-- Exercise details --
The following data has a line with "You are a GUI" and a line with "Teknologi (1303, 137)". Write out exactly those lines and all the lines between them.

-- Working data --
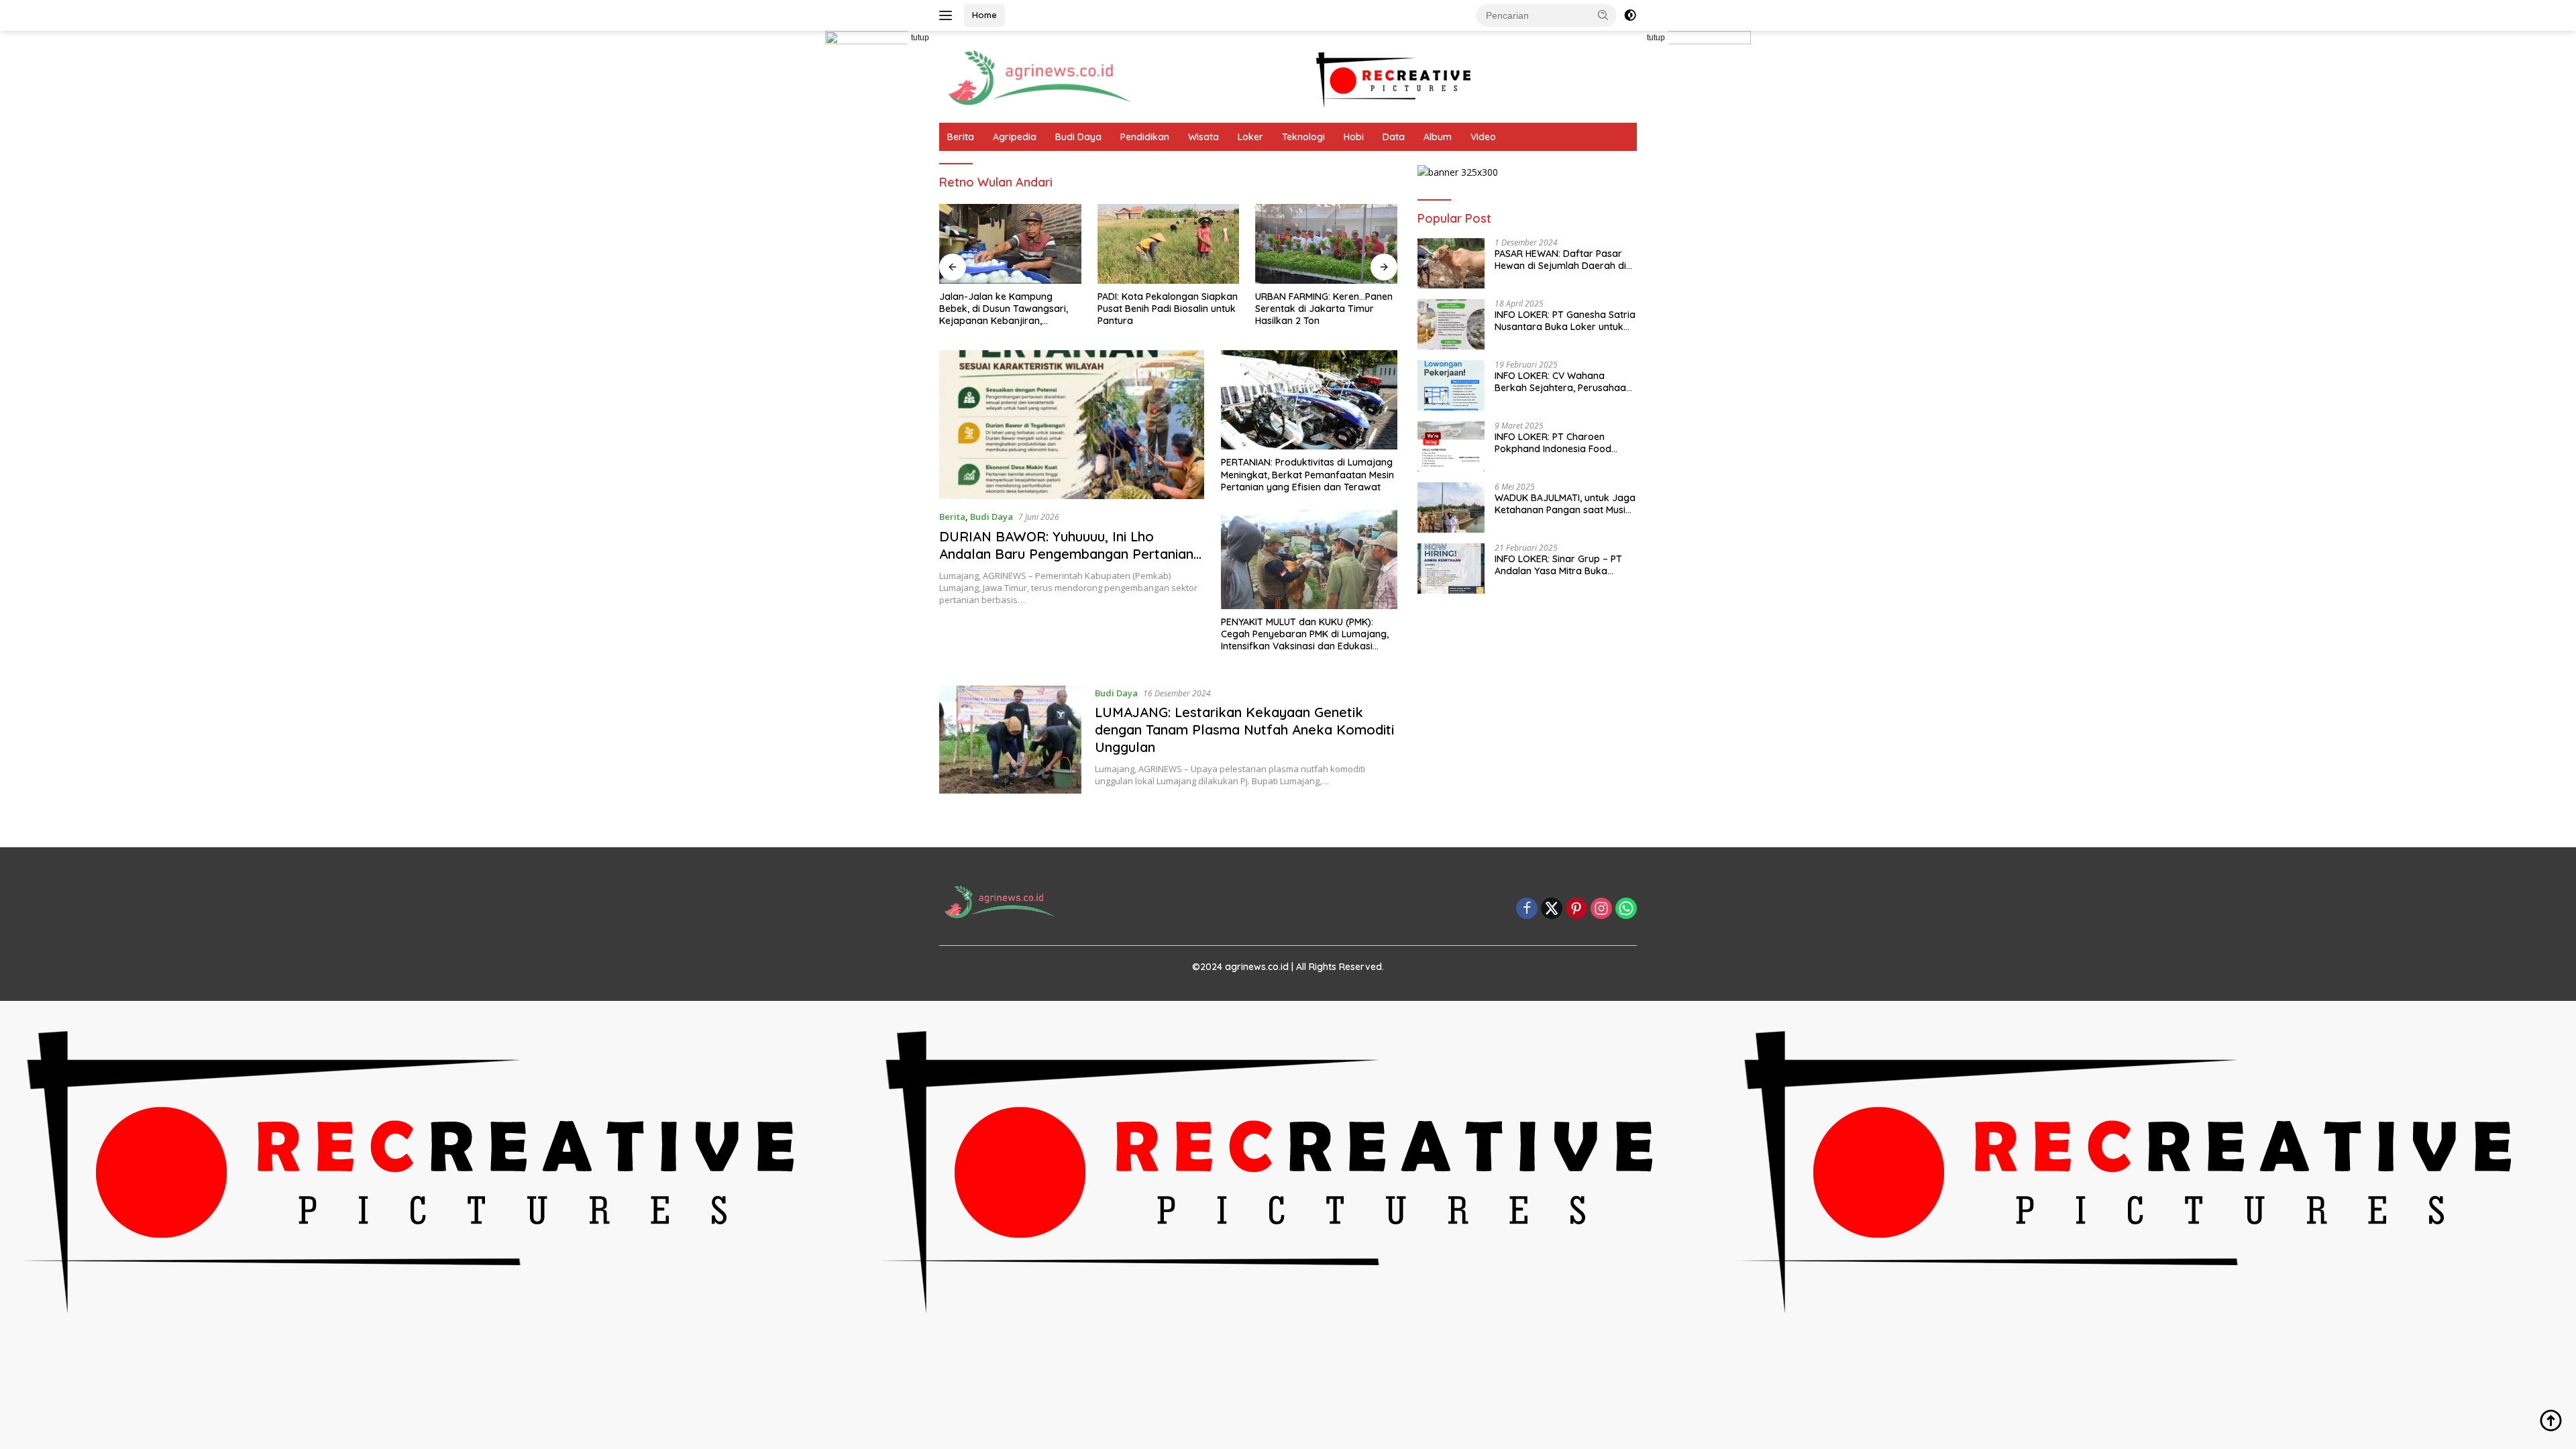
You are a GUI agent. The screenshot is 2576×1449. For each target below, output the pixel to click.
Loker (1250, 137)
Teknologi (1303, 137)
---
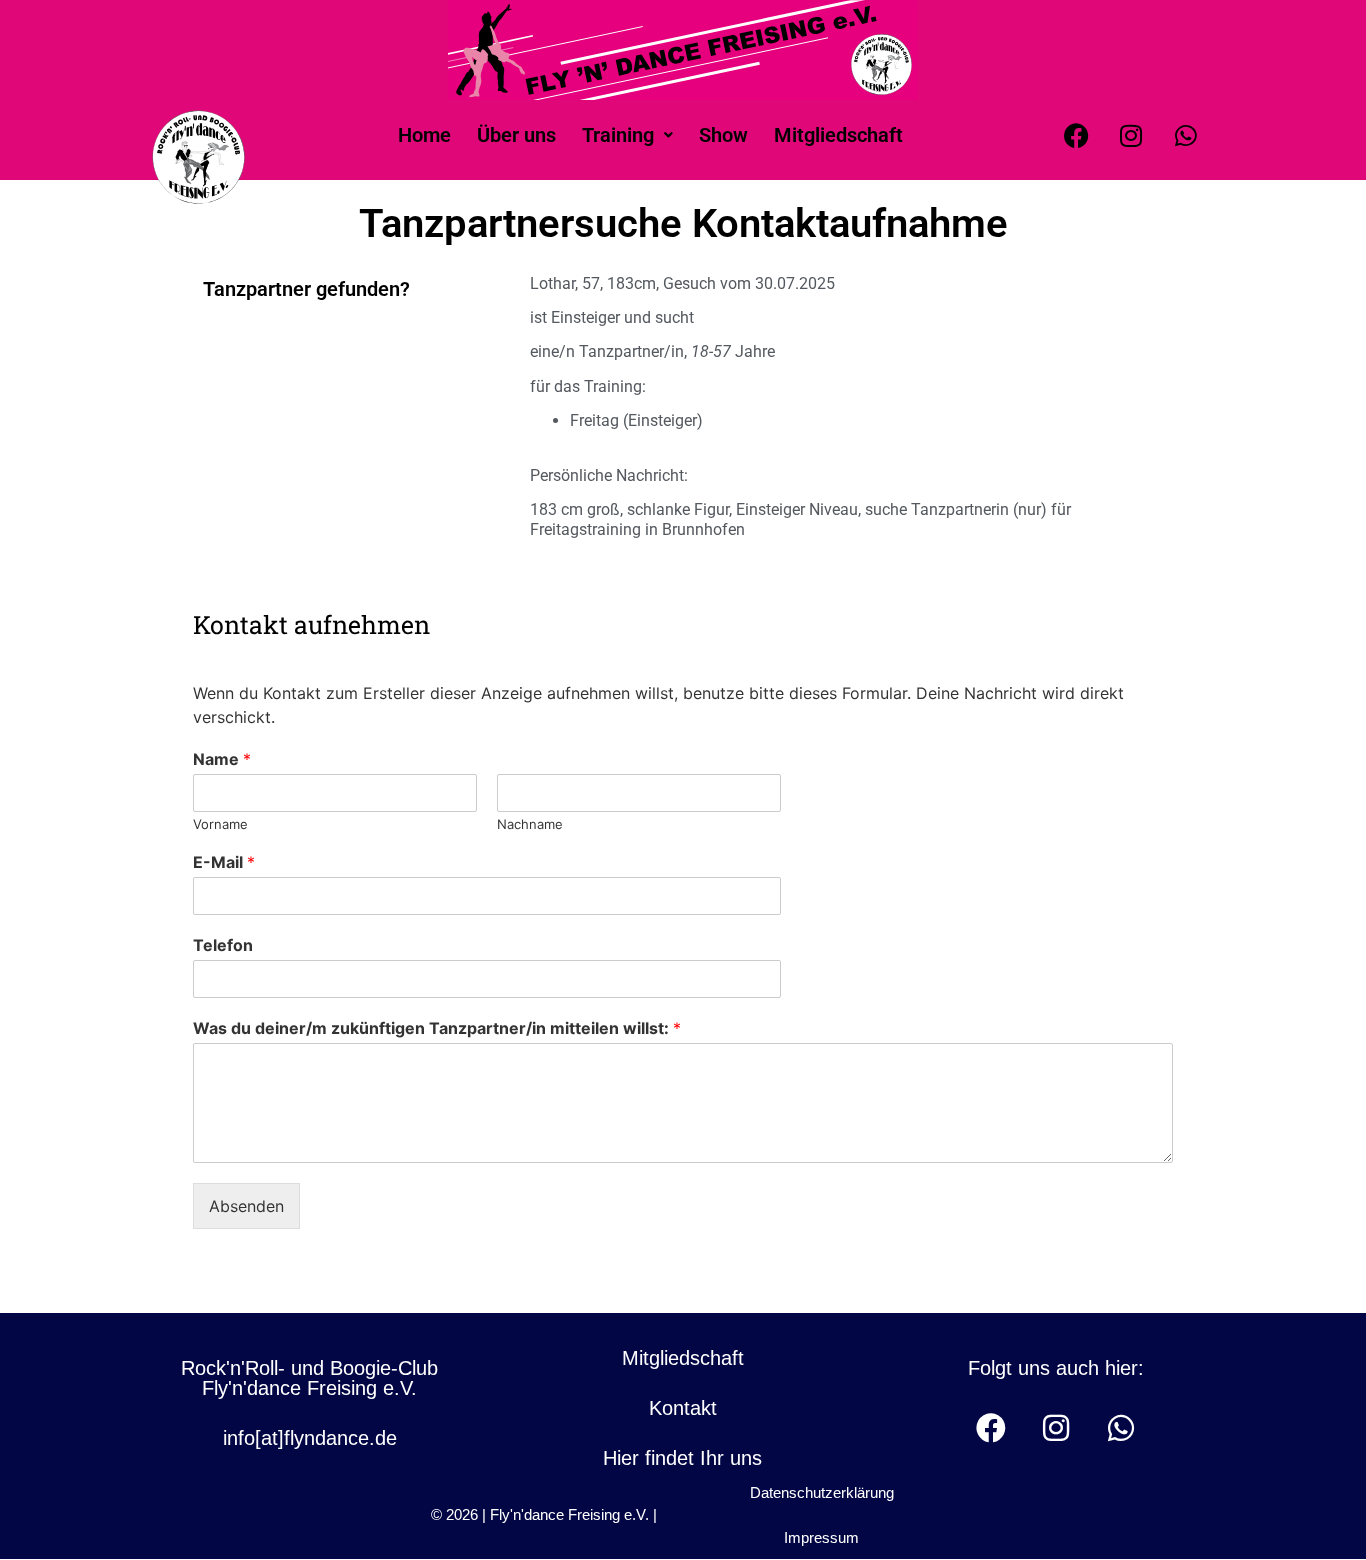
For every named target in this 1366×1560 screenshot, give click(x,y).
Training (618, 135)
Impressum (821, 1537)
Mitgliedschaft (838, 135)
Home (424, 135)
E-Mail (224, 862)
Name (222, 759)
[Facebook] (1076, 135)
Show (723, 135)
---
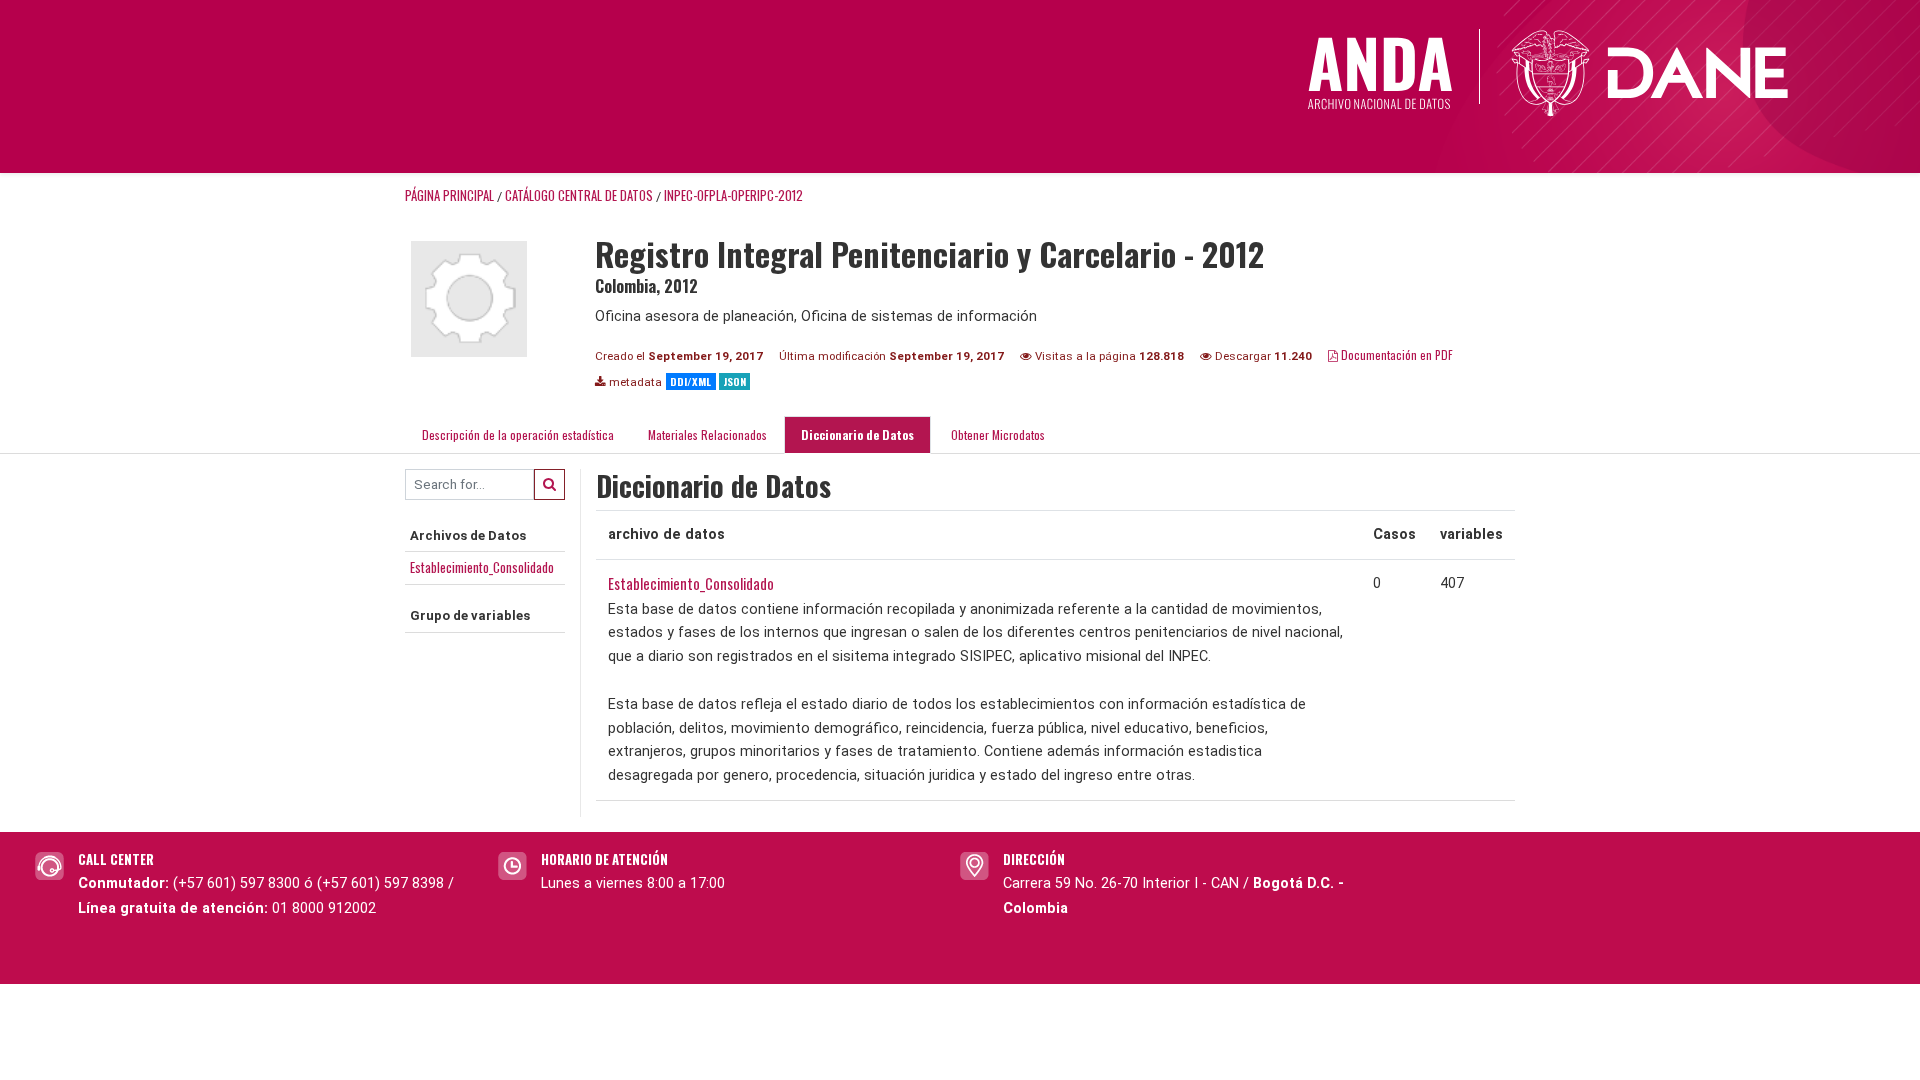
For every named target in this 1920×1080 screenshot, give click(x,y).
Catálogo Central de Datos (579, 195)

-- Solution to this exercise --
You are a GUI agent. The screenshot is 2576×1449. For each target below, output the pixel to click.
Loker (1250, 137)
Teknologi (1303, 137)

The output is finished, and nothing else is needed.